Tindakan serupa terjadi pula di Malang, Jawa Timur. Ketika itu dua orang tanpa status pernikahan yang didakwa melakukan hubungan seks disuruh warga setempat untuk memeragakannya di hadapan umum. Aksi ini bertujuan untuk menunjukkan “pembalasan sosial” sebagai bagian dari implementasi kontrol sosial oleh desa. Oleh Satjipto Rahardjo (2007: 93), kontrol informal semacam ini disebut dengan “Sindrom Arakan Bugil” (SAB). Istilah ini diambil dari suatu peristiwa “main hakim sendiri” yang kerap terjadi di berbagai daerah. Seseorang yang oleh masyarakat dituduh berbuat asusila, secara spontan dipaksa mengelilingi desa dalam keadaan telanjang. Dalam pandangan pemikir hukum tersebut, SAB merupakan perbuatan “main hakim sendiri” dan dinilai sebagai perbuatan melanggar hukum.

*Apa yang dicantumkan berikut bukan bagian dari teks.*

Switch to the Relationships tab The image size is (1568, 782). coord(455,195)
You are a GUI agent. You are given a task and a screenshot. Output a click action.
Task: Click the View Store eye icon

Eldar Braten pernah menganalisa tiga kasus kekerasan di suatu desa di Jawa dan menghubungkannya dengan pengabsahan perilaku tersebut secara kultural. Ia berusaha menelisik lebih jauh mengenai hubungan antara negara, komunitas, dan kejahatan sekaligus menunjukkan “di dalam kasus-kasus macam apa dan di bawah keadaan bagaimana para penduduk desa main hakim sendiri dan kapan mereka dipersiapkan untuk menyerahkan penyelesaian konflik dan tindakan-tindakan kriminal kepada negara”. Seolah penggunaan kekerasan di tingkat lokal secara sepintas mengindikasikan kesewenangan dan berlangsung secara kebetulan (fortuitiousness). Akan tetapi, pengamatan lebih mendalam mengungkapkan bahwa tercatat parameter-parameter kultural khusus terkait gagasan tentang kemanusiaan dan komunitas yang mengizinkan penggunaan kekerasan. (Frans Hüsken dan Huub de Jonge [ed], 2003: 8).
Parameter-parameter inilah yang semestinya dipahami oleh pemerintah dalam upaya menempuh pendekatan terhadap pelaku dan korban persekusi. Sehingga, berbagai bentuk penghakiman massa tanpa melibatkan penegak hukum bisa diminimalisir. Bagaimanapun, belum terwujudnya keadilan dan kemakmuran secara merata tidak serta-merta mengizinkan warga negara menempuh pengadilan massa karena rentan meluluhlantakkan fondasi kebangsaan yang genap dibangun oleh para pendahulu dan nenek moyang.